### ЧТО ТРЕБУЕТСЯ:
a - Объясните по тексту о Тиволи, откуда берется магия особенных мест вроде Гизы, Акрополя и горы Сен-Мишель. Ответ уложите в одно-три предложения.
b - Напишите продолжение текста о Тиволи, начиная сразу после последнего приведенного в нем предложения.

----- ТЕКСТ ДЛЯ ИЗУЧЕНИЯ

Итак, гоните сомнения, грызущие ваши сердца и парализующие ваши руки. Светильник и Лира – дары богов; скипетр Гермеса – цена Воли. Он является лишь тому, кто умеет завоевать его, – а чтобы схватить его, нужна Вера».Глава Х Звезда Волхвов (Эпилог)
Когда пламя энтузиазма вырывается из сердца, в небе зажигается Звезда Волхвов.
I. День на вилле д’Эстэ
Пусть несутся потоки!
Мадам де Бомон (Монморен)
Она из тех особенных мест, которые, кажется, созданы Природой, чтобы представить некоторые великие Идеи глазам человечества. Магия этих пейзажей происходит не только из исторических традиций, легенд и воспоминаний, которые наполняют их тончайшим ароматом. Можно сказать, что эти природные святилища были заранее созданы богами, которых там почитали, чтобы служить им жилищем. Такова равнина, где между дикой пустыней и зеленой долиной Нила располагаются Великая пирамида и Сфинкс в Гизе. Такова и скала, возвышающаяся, подобно алтарю, в центре Аттики, являющая небу Эллады, словно приношение по обету, Акрополь и Парфенон. Такова и гора Сен-Мишель, высоко поднимающая рыцарскую крепость и святилище Архангела над ужасами океана.
Удивительными местами, памятниками всех времен, знаменитыми развалинами изобилуют окрестности Рима, но трудно найти там место, более наводящее на размышления, чем древний храм Весты, называемый также храмом Сивиллы, чья полукруглая колоннада над каскадом Тиволи вызывает восхищение. Здесь душа переполняется потоком воспоминаний и величественной гармонией Природы и искусства. В этом уединенном месте, избранном мечтой, вдыхаешь смутную грусть, которая одновременно печалит и утешает, в которой господствует великая тайна.
Перед тем как спуститься с Сабинских гор чистый и голубой поток Анио с белой пеной низвергается в бездну среди сосновых лесов. Он разделяется на два потока в скалистой пропасти и образует многочисленные водопады в прихотливых завитках, чтобы стечь последним каскадом в сельскую округу Рима, где он впадает в Тибр недалеко от места его входа в Вечный город. У подножия этой горы, поросшей оливами и виноградниками, император Адриан приказал воздвигнуть свою знаменитую виллу, чьи разрозненные памятники, расположенные вокруг нее по окружности семи миль, воспроизводили здания, наиболее поразившие императора в его путешествиях. Там находились египетский город Канопа и храм Сераписа, портики Ликея, сады Академии и Пританей в Афинах; дальше – уголок Фессалии, свежая Темпейская долина, священное отечество Орфея, с ее рощами и храмами, и ручеек, изображающий Пенея; еще далее – Аид и Елисейские поля, пещеры мрака и чудовищ; наконец, стадион, театр и на высоте – императорский дворец, откуда созерцательный цезарь мог охватить взглядом все эти чудеса вместе с панорамой гор Тиволи, которые представлялись ему цепью горы Олимпа.

----------
----- ИСХОДНЫЕ ДАННЫЕ

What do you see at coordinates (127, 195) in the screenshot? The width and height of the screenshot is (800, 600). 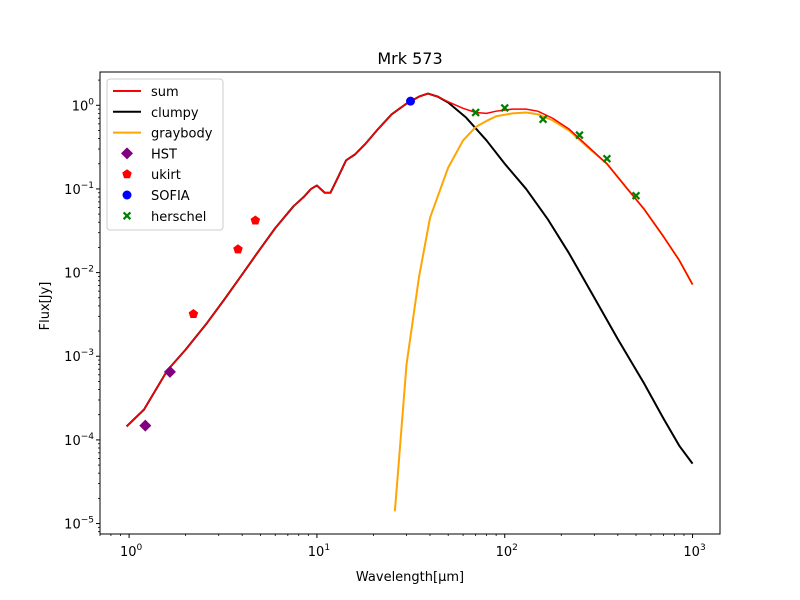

----------

### ВАШИ ОТВЕТЫ:
a - Магия таких пейзажей происходит не только из исторических традиций, легенд и воспоминаний, которые наполняют их тончайшим ароматом. Эти природные святилища были заранее созданы богами, которых там почитали, чтобы служить им жилищем.

b -
Сегодня все это – лишь нагромождение руин, заполненных цветущей зеленью, где каменные дубы прислоняются к дряхлым стенам, а цветущие ветви плюща поднимаются в гигантских залах по щелям глубоких сводов. Однако и в своей нищете и величии эти бесформенные останки еще являют нашим глазам благодаря величественному синтезу все погибшее великолепие греко-латинского мира.
Но иное зрелище, совершенно другое ощущение поджидает нас выше, если, поднявшись по дороге, которая петляет в пропасти вокруг каскада, миновав храм Сивиллы и замок Тиволи, мы достигнем высоты, где возвышается несравненная вилла д’Эсте, которая господствует над римской равниной своим белым фасадом и цветущими террасами. На вилле Адриана мы блуждали в лабиринте руин по елисейским полям античности. Здесь мы входим на уровень прелестных садов Возрождения. Словно мановение волшебной палочки перенесло нас в картину из идеального «Декамерона» XVI века.
Вилла Адриана, театр Мариттимо. 118–134 гг. н. э. Рим
Я вспоминаю как давний сон, всегда присутствующий в памяти, полдень далекой весны, лет десять назад, в висячих садах на краю Сабинских гор, где улыбка Природы и улыбка искусства встречаются под прозрачной лазурью римского неба и создают подобие земного рая. Я провел там свой предпоследний день в Риме и сказал «прости» Италии, которую не надеялся увидеть вновь.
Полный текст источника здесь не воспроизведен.